Karena itu, keberadaan manusia yang memiliki hak dan kewajibannya masing-masing tidak dapat dipandang sebagai individu yang berdaulat sehingga dapat mempertahankan hak serta kewajibannya secara mutlak, melainkan haruslah dipandang sebagai personal sosial, yaitu suatu oknum pribadi sosial yang dibina oleh masyarakat, serta mengendalikan hak asasi dan hak-hak lain dimana hak itu timbul karena hak hidupnya dalam masyarakat dan penggunaannya harus diselaraskan dengan kepentingan umum masyarakat pula.[1]
Manusia dilahirkan kemuka bumi dengan membawa hak-hak dasar yang Manusia dilahirkan kemuka bumi dengan membawa hak-hak dasar yang diberikan Tuhan Yang Maha Esa atau lazim disebut dengan Hak Asasi Manusia. Hak asasi manusia diberikan kepada tiap individu di dunia tanpa memandang suku, ras, warna kulit, asal-usul, golongan dan perbedaan-perbedaan lainnya. Hak ini tidak akan pernah lepas dan selalu melekat seumur hidup.
Demikian pentingnya hak asasi manusia bagi setiap individu sehingga eksistensinya harus senantiasa diakui, dihargai, dan dilindungi, diantaranya melalui produk perundang-undangan. Adanya pengakuan terhadap eksistensi hak asasi manusia tentu membawa kosekuensi pada perlunya diupayakan perlindungan terhadap hak-hak tersebut dari kemungkinan munculnya tindakan-tindakan yang dapat merugikan manusia itu sendiri, baik dilakukan oleh manusia lainnya maupun oleh pemerintah.
Penjelasan Undang-undang Dasar 1945 dengan tegas menyebutkan bahwa Indonesia adalah Negara Hukum (Rechtstaat) dan bukan negara kekuasaan (Machtstaat). Dengan keberadaannya sebagai negara hukum ada beberapa konsekuensi yang melekat padanya, sebagaimana yang dikemukakan oleh Philipus M.Hadjon, bahwa konsepsi Rechtstaat maupun kosepsi The Rule Law, menempatkan hak asasi manusia sebagai salah satu cirikhas pada negara yang disebut Rechtstaat atau menjunjung tinggi the rule of law , bagi suatu negara demograsi pengakuan dan perlindungan terhadap hak-hak asasi manusia merupakan salah satu ukuran tentang baik buruknya suatu pemerintahan.
[2]
Beberapa peraturan perundang-undangan yang memuat perihal perlindungan hak asasi manusia telah banyak disusun, baik dalam perundang-undangan nasional maupun internasional, diantaranya : Undang-undang Nomor, 9 Tahun 1998 Tentang, Kemerdekaan Menyampaikan Pendapat di Muka Umum, dalam Undang-undang Nomor, 39 Tahun 1999 Tentang, Hak Asasi Manusia, Undang-undang Nomor. 26 Tahun 2000 tentang Pengadilan hak Asasi Manusia.

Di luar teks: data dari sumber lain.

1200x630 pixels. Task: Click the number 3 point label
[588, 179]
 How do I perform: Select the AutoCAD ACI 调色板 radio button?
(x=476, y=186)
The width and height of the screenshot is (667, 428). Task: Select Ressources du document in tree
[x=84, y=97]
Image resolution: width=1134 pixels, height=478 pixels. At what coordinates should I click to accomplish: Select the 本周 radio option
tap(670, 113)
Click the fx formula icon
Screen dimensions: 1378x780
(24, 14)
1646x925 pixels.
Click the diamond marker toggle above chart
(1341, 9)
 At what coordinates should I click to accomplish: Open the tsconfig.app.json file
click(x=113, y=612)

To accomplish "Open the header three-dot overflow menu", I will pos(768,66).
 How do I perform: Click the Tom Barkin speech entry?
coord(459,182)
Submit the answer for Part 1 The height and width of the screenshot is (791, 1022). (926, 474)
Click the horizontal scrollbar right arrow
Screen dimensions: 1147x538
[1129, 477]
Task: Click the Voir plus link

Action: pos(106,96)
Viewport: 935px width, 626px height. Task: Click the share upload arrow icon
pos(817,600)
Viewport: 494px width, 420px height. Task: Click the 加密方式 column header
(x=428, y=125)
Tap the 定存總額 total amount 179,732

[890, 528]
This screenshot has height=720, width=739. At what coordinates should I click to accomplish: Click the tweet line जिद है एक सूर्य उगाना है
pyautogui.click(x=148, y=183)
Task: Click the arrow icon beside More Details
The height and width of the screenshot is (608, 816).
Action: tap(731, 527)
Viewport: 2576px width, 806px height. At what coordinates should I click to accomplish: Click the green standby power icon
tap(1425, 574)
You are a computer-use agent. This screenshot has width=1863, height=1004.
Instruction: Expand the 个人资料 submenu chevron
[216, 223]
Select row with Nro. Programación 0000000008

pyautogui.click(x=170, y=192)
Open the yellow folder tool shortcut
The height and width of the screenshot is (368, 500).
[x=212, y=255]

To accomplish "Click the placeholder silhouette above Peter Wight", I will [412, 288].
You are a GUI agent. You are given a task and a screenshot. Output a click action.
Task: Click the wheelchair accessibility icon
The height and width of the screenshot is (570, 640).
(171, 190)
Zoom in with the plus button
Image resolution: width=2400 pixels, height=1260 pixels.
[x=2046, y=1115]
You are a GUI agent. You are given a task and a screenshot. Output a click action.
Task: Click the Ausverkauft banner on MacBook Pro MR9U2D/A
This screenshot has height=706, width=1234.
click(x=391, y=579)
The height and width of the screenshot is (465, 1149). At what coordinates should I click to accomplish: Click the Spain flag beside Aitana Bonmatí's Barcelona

Sebelum keluarnya beberapa perundang-undangan nasional yang mengatur tentang hak asasi manusia, sebenarnya bangsa Indonesia sudah memahami perlunya perlindungan hak asasi manusia. Pengalaman dijajah selama 350 tahun oleh pemerintah Kolonial Belanda serta 3,5 Tahun oleh Jepang, menjadi bukti beratnya penderitaan yang harus ditanggung oleh penduduk yang hak asasinya diinjak-injak oleh penjajah.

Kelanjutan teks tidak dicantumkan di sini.